Please upload the completed Content Permission Form or other proof of granted permissions as an "Other" file with your submission.

In the figure caption of the copyrighted figure, please include the following text: “Reprinted from [ref] under a CC BY license, with permission from [name of publisher], original copyright [original copyright year].”

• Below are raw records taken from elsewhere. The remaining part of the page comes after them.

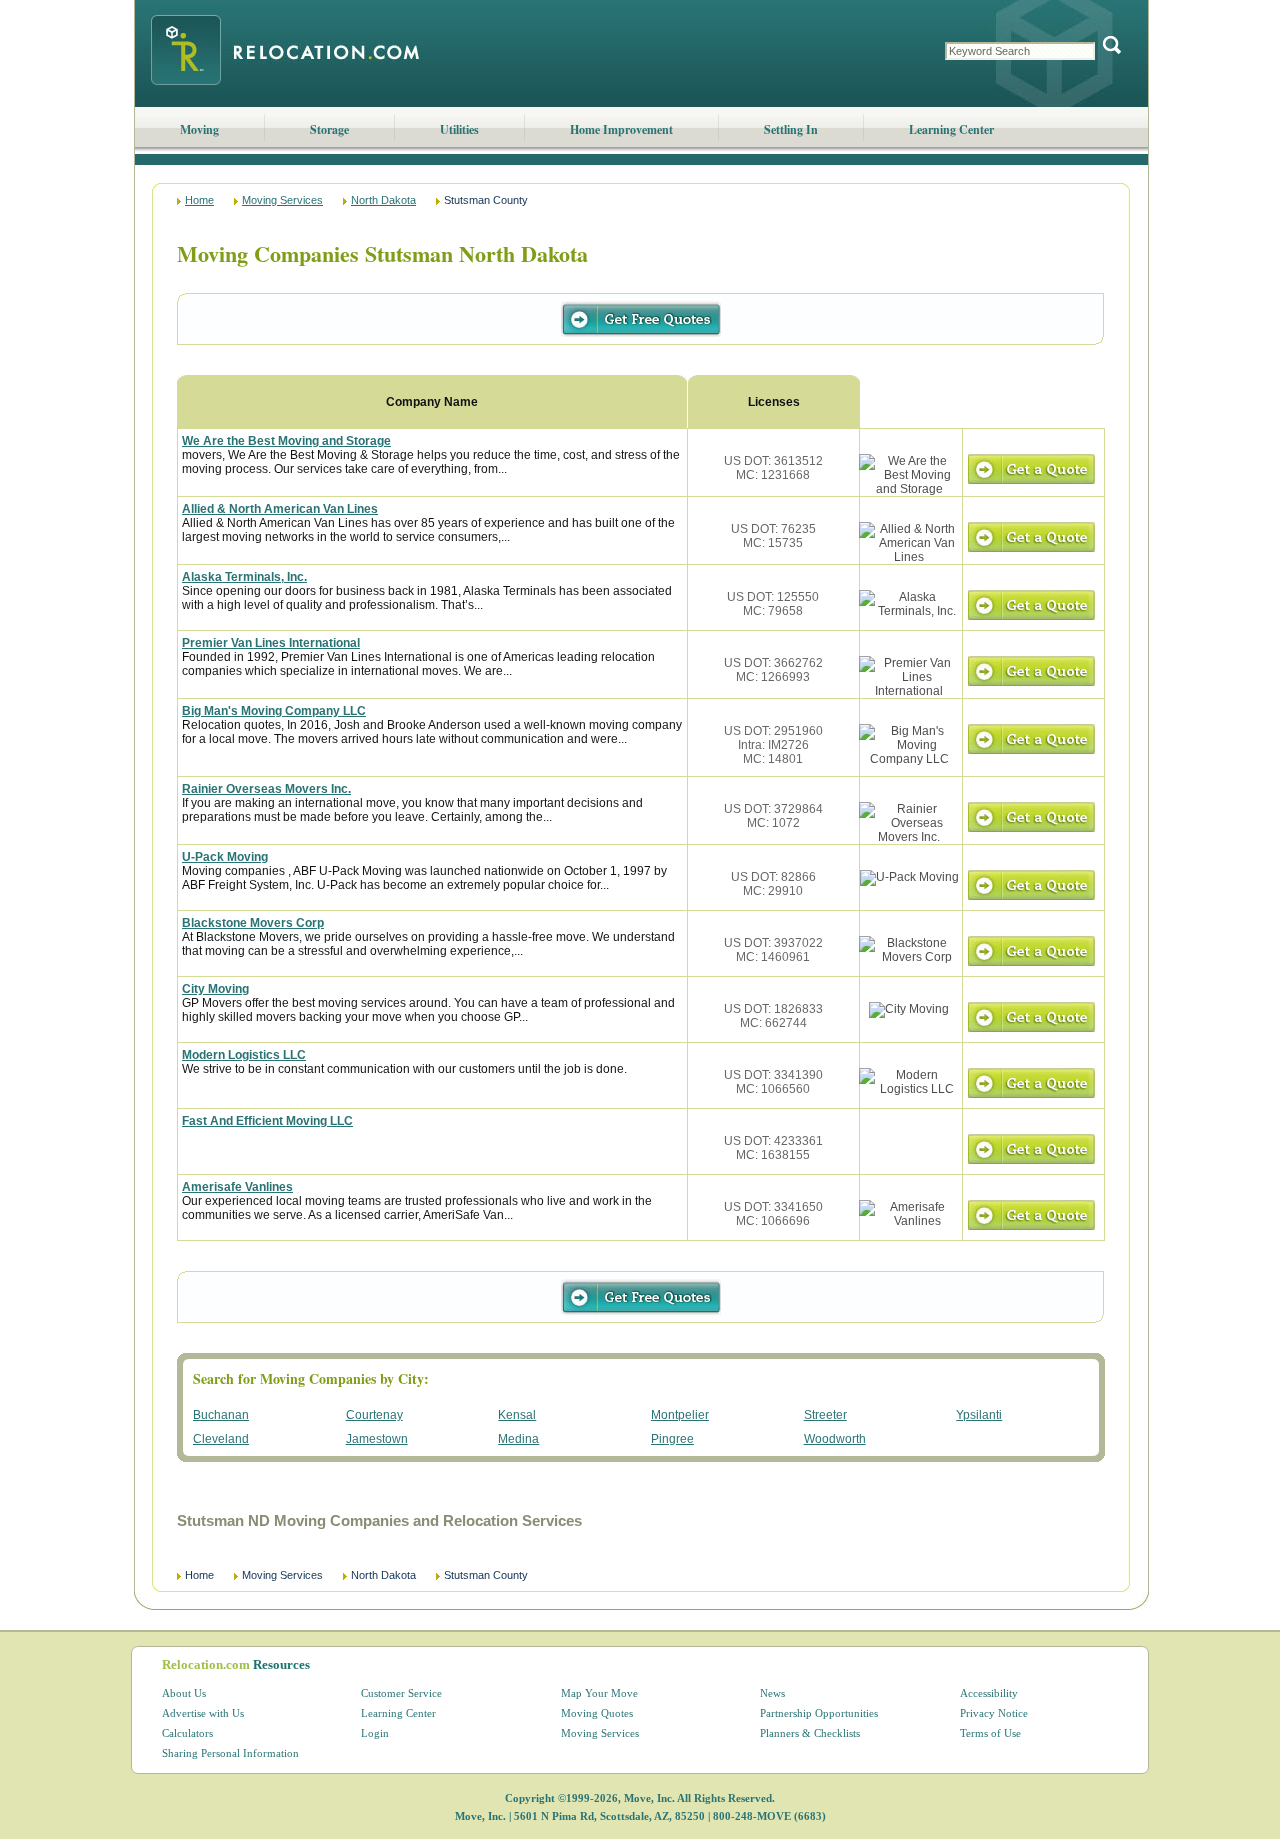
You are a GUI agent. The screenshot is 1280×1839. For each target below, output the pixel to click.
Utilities (459, 129)
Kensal (517, 1415)
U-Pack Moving (225, 857)
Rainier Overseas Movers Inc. (266, 789)
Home (199, 200)
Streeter (825, 1415)
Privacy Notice (994, 1713)
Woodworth (835, 1439)
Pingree (672, 1439)
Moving (199, 129)
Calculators (187, 1733)
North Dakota (383, 200)
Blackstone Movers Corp (253, 923)
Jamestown (377, 1439)
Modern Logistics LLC (244, 1055)
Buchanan (221, 1415)
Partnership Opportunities (819, 1713)
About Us (184, 1693)
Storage (329, 129)
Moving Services (282, 200)
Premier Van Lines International (271, 643)
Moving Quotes (597, 1713)
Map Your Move (599, 1693)
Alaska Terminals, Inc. (244, 577)
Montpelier (680, 1415)
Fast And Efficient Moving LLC (267, 1121)
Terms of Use (990, 1733)
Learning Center (951, 129)
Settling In (791, 129)
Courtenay (374, 1415)
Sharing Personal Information (230, 1753)
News (772, 1693)
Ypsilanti (979, 1415)
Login (375, 1733)
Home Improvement (621, 129)
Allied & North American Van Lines (280, 509)
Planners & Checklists (810, 1733)
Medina (518, 1439)
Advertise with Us (203, 1713)
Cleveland (221, 1439)
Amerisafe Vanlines (237, 1187)
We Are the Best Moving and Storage (286, 441)
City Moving (215, 989)
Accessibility (989, 1693)
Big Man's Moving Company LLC (274, 711)
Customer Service (401, 1693)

2.2.    If you are unable to obtain permission from the original copyright holder to publish these figures under the CC BY 4.0 license or if the copyright holder’s requirements are incompatible with the CC BY 4.0 license, please either i) remove the figure or ii) supply a replacement figure that complies with the CC BY 4.0 license. Please check copyright information on all replacement figures and update the figure caption with source information. If applicable, please specify in the figure caption text when a figure is similar but not identical to the original image and is therefore for illustrative purposes only.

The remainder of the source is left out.